Data decontamination
Before assigning taxonomic information to each ASV and collectively to every sample, sequence data were filtered to reduce the influence of contamination and errors. First, read count tables were filtered to exclude ASVs without a taxonomic match in the custom BLAST database. This removed non-metazoan sequences and those without confident taxonomic matches (<96% sequence identity in the top hit). Since we sequenced samples deeply and using a two-step PCR protocol, which can amplify errors and contaminants, species occupancy detection modeling (SODM) is an appropriate alternative to using a minimum read depth threshold for handling potential false detections (Lahoz-Monfort, Guillera-Arroita, & Tingley, 2016).
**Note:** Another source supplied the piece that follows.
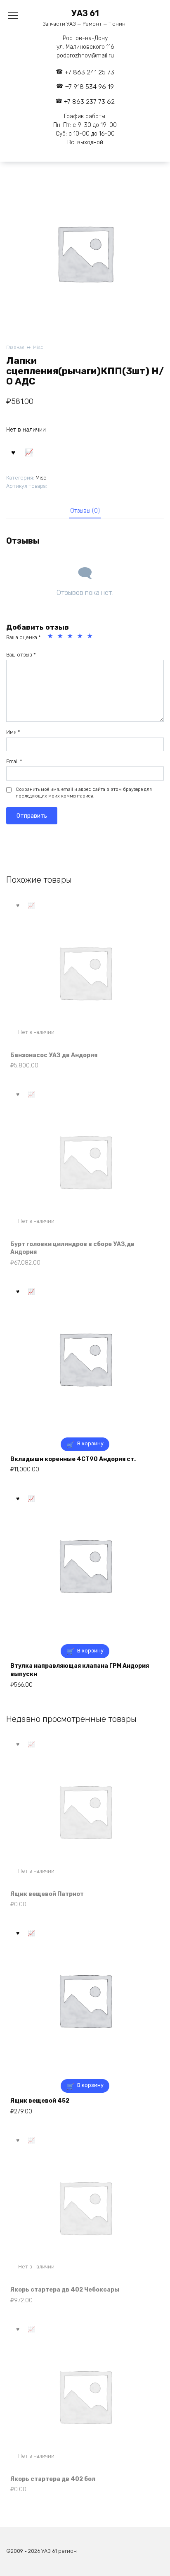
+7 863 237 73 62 (89, 101)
We used a Bayesian SODM (Lahoz-Monfort, Guillera-Arroita, & Tingley, 2016) in R to estimate the probability of ASV occurrence for each sample where each of the 6-9 technical replicates for that sample is treated as an independent draw from a binomial distribution (true positives and false positives). Any ASV with an estimated probability of occurrence <80% was removed from the dataset (as in Djurhuus et al., 2020).
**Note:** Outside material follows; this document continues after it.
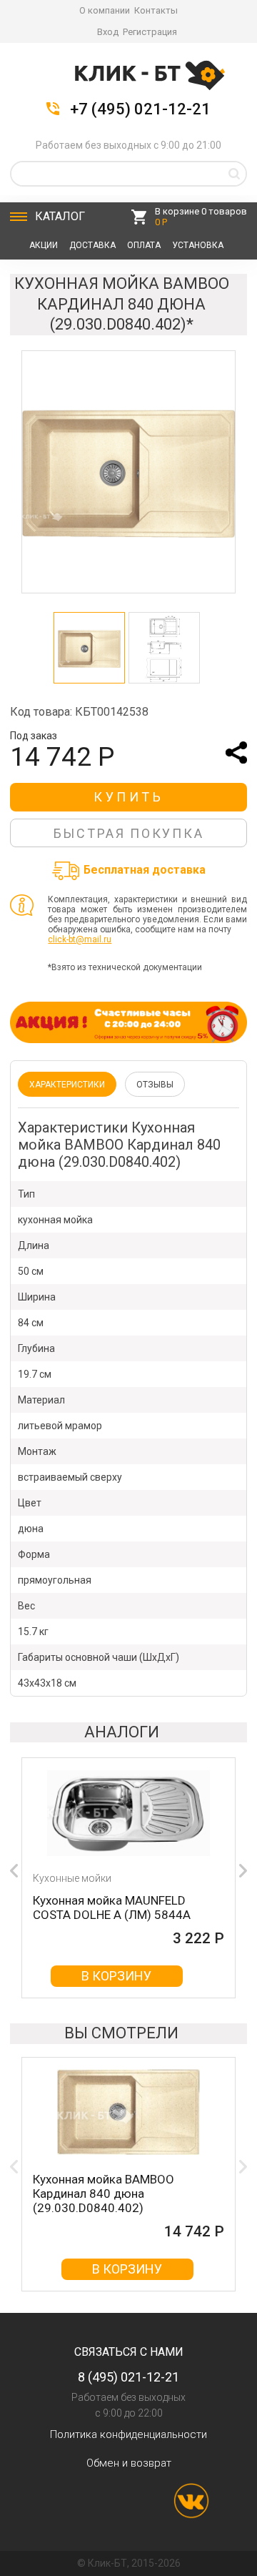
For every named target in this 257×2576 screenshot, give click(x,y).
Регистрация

Another way to identify potential contamination is by comparing the sequence data among extraction and PCR replicates for the same sample. When replicates are more dissimilar than concordant, this can indicate anomalies during laboratory activities. To compare the sequence composition across replicates of each locus for every sample, the ASV read count data that remained following SODM were analyzed for dissimilarities based on Bray-Curtis distance and NMDS in the R package VEGAN (Oksanen et al., 2019). Sample replicates with Bray-Curtis dissimilarity >0.49 were removed (as in Djurhuus et al. 2020; SI Table S2) and three markers (Teleo, Crust2, and 16Sfish) with insufficient data at this stage were dropped from further analyses; however, these markers could have potentially provided useful data had they received sufficient read depth.